Metals One (MET1) has released the results of a preliminary economic assessment for its Black Schist nickel project in Finland.
The PEA was undertaken by Wardell Armstrong International, and is leveraged to rising long-term nickel price assumptions.
On this basis, and according to the Wardell numbers, which use a discount rate of 5%, the net present value of Rautavaara deposit on Black Schist is US$188 million.
In addition, the net present value of the Paltamo deposit, also known as P5, is U$144 million.
Wardells considers the discount rate justified on the basis of Finland’s attractiveness as a mining jurisdiction.
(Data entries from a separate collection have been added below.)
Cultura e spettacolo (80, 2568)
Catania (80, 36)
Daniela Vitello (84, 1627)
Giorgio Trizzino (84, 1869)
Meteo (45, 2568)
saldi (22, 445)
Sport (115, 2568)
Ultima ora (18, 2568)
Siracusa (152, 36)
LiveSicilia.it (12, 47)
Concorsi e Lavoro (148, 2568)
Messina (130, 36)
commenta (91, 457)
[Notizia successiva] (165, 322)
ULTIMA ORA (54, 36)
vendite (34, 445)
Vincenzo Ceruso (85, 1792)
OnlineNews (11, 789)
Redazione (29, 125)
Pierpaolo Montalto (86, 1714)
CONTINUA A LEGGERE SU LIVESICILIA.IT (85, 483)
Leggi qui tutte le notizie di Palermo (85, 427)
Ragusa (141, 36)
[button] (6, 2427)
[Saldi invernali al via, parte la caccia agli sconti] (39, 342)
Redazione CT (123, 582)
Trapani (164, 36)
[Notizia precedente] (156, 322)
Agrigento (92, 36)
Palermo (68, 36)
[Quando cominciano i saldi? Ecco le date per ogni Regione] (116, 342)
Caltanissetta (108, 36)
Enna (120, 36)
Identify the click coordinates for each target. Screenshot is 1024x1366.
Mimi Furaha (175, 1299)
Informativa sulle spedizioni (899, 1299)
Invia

It’s worth noting too, that negligible amounts of nickel are currently produced in Europe.
Further upside may exist as the company adds resources to the 57.1 million tonnes modelled in the PEA.
"The PEA demonstrates that although it was undertaken at a time of weak nickel prices and inflated input costs, the Project is highly leveraged to rising commodity prices,” said Jonathan Owen, chief executive of Metals One.
“Considering demand for battery-grade nickel is forecast to triple by 2030 and that producing the metal domestically within the EU becomes an ever more critical goal, we are evidently sitting on valuable assets with compelling leverage to a rising nickel price. For now, however, capital availability for nickel projects remains tough.”
He added:
“Our next move is to apply to the European Commission for designation of the Project as "Strategic", as defined by the European Critical Raw Materials Act, within the first quarter of 2025, before assessing the future work programme."
To take it on to the next steps, Metals One also proposes to raise up to £5 million via a combination of convertible loan, equity placing and retail offer.
View from Vox
Weak nickel prices have kept the pressure on Metals One, but at least now investors have some idea of what the Black Schist project looks like under various scenarios. How long Chinese-backed Indonesian nickel production can sustain the current glut is a moot question, and when the current oversupply does begin to ease, it seems reasonable to assume a corresponding uptick in the price. Whether that will be 20%, as the Wardell Armstrong modelling assumes, or more remains to be seen.